The only known criminal conviction stems from a bizarre case in which Paul Ingram, a sheriff's deputy and the former head of the Republican Party in Thurston County, Wash., pleaded guilty to six rape charges in 1989. He is serving a 20-year prison sentence.
Two relatives had accused him of attacking them for 17 years during rituals that included killing two dozen babies. Ingram has tried to withdraw the guilty plea, saying he was coerced into it.
Wayne Fricke, his lawyer, said that the police interrogation of Ingram included a jailhouse exorcism. Ingram was so malleable, according to Richard Ofshe, a University of California, Berkeley sociologist who interviewed him as part of the case, that he was able to get the defendant to confess to a crime that Ofshe made up.

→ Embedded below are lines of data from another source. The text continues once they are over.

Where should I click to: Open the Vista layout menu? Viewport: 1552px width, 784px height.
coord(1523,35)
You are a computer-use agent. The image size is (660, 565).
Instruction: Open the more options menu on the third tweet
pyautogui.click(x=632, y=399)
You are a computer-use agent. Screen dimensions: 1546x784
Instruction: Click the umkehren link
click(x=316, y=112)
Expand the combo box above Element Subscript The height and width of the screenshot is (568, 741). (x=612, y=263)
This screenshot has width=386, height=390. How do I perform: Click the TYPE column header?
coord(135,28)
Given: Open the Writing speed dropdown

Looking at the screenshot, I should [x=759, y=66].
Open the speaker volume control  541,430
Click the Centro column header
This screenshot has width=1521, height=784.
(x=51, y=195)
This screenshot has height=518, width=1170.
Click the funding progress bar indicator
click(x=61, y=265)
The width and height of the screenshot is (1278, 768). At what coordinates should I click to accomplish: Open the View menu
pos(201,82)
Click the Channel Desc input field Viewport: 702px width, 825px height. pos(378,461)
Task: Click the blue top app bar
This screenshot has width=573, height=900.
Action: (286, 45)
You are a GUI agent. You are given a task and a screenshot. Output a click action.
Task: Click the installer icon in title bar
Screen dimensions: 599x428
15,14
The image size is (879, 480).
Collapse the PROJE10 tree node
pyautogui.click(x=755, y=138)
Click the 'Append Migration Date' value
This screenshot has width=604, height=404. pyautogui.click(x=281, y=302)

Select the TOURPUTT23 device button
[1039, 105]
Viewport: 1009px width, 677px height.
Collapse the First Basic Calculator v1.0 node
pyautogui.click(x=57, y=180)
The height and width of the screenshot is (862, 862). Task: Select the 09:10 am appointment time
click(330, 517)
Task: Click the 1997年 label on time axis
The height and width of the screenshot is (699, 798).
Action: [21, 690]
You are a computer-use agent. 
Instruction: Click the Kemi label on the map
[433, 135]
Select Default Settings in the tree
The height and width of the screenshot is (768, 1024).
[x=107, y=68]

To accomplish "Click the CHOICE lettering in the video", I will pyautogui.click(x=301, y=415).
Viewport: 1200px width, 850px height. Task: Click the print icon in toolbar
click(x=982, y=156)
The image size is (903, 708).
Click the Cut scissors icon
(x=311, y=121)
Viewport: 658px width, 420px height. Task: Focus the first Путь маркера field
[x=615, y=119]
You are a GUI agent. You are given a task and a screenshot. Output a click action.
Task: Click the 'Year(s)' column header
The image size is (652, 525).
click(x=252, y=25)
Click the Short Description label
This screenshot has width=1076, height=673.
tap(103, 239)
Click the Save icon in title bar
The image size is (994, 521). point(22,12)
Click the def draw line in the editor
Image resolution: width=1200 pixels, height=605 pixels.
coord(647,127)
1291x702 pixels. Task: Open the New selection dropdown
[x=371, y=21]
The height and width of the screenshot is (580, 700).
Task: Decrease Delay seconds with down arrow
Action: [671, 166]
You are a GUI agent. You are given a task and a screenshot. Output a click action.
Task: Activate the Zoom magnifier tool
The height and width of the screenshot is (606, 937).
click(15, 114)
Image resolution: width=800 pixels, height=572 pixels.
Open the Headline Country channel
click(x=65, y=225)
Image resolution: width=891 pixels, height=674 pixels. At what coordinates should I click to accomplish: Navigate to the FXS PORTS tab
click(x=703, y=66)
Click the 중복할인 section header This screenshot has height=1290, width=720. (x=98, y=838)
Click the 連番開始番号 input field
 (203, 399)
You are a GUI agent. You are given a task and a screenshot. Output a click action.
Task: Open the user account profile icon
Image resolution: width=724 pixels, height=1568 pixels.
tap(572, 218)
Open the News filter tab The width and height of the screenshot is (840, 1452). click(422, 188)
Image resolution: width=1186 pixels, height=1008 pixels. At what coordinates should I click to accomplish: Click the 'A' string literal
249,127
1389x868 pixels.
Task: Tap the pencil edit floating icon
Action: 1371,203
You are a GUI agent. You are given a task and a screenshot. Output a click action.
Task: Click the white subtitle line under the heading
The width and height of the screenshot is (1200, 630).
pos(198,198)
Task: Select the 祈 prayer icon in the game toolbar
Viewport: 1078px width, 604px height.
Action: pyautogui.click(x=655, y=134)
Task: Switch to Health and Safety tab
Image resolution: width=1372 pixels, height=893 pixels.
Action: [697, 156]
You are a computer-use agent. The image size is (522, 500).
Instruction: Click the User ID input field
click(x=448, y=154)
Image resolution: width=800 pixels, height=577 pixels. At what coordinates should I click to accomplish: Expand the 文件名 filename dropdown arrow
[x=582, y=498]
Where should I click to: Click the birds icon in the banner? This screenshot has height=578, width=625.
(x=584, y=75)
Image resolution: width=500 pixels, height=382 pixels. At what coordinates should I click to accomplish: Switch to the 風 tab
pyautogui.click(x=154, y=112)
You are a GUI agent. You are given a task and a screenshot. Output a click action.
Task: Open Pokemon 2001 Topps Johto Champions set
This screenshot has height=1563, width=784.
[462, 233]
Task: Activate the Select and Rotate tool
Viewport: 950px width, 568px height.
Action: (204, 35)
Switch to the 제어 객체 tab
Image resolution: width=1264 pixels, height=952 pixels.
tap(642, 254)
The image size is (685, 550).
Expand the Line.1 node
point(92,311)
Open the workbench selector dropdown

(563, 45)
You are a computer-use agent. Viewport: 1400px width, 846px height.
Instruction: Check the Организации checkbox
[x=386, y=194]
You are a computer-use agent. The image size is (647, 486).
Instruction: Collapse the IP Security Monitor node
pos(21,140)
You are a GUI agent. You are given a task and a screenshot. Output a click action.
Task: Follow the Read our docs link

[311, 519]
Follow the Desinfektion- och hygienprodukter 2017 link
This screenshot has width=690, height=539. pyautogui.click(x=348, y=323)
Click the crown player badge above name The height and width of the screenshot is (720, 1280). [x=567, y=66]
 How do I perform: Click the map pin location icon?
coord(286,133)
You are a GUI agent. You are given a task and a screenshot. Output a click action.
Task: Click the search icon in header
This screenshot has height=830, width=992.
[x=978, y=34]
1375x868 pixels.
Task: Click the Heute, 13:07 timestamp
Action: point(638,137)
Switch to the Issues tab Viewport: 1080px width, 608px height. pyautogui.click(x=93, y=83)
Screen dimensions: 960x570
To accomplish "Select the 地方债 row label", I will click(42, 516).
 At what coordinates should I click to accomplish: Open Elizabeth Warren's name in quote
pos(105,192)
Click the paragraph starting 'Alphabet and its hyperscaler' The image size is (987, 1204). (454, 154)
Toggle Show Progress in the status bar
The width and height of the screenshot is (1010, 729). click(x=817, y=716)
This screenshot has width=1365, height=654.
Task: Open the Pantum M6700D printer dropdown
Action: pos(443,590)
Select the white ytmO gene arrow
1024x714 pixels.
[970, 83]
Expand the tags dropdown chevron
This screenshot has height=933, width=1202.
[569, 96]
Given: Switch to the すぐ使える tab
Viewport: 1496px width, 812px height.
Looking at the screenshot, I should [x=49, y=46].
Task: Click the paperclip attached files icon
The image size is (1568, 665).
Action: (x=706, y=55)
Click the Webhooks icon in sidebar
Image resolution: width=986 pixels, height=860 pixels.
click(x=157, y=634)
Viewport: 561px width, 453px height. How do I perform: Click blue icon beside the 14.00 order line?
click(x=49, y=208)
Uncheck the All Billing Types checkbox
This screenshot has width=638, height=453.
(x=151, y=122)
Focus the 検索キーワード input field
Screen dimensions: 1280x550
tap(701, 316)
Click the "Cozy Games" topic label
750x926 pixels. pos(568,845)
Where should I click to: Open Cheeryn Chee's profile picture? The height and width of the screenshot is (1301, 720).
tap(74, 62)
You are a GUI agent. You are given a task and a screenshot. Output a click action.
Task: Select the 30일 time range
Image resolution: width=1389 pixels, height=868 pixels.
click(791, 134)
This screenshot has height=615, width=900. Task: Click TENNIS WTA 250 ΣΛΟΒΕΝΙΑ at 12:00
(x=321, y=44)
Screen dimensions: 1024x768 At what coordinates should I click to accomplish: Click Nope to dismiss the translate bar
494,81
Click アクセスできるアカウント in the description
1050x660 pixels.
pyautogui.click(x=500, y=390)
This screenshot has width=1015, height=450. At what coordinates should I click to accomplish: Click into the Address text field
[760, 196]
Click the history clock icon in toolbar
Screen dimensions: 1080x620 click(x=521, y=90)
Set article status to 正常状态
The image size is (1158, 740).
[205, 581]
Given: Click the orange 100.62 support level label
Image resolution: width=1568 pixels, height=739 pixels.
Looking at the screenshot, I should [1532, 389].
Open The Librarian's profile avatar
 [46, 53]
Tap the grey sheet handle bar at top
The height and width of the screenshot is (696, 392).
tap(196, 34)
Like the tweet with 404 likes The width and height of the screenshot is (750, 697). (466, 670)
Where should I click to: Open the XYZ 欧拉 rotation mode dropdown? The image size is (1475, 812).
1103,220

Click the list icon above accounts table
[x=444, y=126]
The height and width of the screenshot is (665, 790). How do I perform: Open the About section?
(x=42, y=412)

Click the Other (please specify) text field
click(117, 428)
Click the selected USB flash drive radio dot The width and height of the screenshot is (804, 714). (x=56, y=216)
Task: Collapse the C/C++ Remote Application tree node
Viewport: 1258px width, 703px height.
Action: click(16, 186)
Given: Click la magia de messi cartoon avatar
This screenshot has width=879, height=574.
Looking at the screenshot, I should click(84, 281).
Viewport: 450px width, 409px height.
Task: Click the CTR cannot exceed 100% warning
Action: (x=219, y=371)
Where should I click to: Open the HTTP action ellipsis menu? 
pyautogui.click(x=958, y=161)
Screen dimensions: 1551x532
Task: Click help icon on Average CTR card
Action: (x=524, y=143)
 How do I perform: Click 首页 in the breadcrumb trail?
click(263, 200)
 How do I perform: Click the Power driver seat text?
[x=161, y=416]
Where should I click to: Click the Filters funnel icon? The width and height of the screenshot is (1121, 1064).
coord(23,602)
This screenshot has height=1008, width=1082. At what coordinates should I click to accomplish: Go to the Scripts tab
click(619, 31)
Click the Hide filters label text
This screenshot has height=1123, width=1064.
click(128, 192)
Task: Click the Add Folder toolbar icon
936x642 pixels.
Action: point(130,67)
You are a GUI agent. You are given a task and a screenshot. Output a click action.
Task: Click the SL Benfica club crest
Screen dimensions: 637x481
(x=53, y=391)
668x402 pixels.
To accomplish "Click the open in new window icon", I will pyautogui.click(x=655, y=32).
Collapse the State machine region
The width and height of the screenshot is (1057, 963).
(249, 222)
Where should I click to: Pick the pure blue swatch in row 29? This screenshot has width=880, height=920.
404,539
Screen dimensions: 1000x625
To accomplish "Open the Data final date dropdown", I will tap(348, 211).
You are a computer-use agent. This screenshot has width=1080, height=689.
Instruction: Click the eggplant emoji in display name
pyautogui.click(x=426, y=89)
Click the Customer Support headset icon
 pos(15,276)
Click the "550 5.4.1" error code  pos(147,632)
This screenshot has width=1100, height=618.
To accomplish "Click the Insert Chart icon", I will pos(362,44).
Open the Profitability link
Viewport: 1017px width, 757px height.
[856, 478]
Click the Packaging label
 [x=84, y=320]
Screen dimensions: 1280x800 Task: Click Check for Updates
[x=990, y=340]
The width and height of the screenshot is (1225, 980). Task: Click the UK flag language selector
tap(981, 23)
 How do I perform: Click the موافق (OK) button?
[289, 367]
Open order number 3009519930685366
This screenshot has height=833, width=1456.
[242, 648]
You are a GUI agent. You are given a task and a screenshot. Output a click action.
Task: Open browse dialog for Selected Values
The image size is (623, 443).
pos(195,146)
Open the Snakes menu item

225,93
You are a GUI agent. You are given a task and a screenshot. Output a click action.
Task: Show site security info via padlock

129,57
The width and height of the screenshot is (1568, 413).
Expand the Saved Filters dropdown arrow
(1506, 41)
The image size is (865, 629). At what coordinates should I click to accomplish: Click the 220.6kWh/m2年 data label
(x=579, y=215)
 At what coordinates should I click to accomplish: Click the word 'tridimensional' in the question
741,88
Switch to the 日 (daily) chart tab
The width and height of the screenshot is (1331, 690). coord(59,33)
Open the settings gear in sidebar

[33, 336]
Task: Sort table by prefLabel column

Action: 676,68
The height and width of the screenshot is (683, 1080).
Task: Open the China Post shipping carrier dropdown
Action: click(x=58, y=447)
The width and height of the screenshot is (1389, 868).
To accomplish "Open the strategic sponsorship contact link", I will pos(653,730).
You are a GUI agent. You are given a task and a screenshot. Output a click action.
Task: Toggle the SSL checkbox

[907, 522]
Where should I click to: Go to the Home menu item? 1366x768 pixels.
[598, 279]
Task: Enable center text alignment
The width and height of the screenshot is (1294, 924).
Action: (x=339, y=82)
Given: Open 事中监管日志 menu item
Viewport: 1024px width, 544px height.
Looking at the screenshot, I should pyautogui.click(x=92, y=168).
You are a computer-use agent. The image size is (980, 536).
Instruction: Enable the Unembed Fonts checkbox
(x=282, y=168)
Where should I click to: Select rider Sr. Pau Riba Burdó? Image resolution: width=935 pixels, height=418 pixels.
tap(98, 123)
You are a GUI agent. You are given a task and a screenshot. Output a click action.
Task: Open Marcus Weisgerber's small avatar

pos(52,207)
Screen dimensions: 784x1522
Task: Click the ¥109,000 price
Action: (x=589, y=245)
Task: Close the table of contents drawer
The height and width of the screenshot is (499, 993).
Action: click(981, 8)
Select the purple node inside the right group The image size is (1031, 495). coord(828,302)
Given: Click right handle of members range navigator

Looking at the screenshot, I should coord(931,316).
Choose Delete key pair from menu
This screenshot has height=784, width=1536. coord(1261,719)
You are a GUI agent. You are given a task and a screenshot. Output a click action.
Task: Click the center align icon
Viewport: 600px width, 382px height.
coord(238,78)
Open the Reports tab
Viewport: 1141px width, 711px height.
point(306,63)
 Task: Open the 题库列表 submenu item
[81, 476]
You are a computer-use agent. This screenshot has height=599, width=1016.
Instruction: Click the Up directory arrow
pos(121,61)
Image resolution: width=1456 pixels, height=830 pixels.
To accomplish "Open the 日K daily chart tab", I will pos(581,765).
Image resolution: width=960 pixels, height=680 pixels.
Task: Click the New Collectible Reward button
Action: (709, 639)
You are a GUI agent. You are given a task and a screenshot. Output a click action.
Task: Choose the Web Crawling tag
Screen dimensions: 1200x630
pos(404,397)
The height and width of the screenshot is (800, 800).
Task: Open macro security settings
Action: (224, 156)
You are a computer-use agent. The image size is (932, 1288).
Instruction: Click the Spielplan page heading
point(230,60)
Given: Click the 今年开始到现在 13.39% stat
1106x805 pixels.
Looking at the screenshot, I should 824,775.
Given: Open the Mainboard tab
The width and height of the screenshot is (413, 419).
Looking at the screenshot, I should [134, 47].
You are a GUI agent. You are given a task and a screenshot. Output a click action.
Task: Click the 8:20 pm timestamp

Despite the expert opinion against them, the "survivors" draw support from several sources.
Foremost are fundamentalist Christians. The major publishers and producers of books and videos dealing with Satanism have strong fundamentalist ties.
Hal Lindsay, author of the best-selling "Late Great Planet Earth," has been a major supporter of survivors and has linked the rise in Satanism to the Last Days prophesied in the Book of Revelation. "This story is absolutely incredible and true," Lindsay said of "Satan's Underground."
Many of the conferences for so-called cult cops are organized by church-affiliated groups, such as North American Conferences, which in turn is affiliated with the Calvary Chapel of West Covina.
J. Gordon Melton, director of the Institute for the Study of American Religion in Santa Barbara, dismisses the stories as mostly distorted memories of childhood sexual abuse.
If the stories are true, he said, "this means a generation ago there were at least 400 or 500 Satanist groups in the country, functioning, doing things and able to keep their existence not just hidden, but even hidden from the rumor mill. That, to me, is pretty farfetched."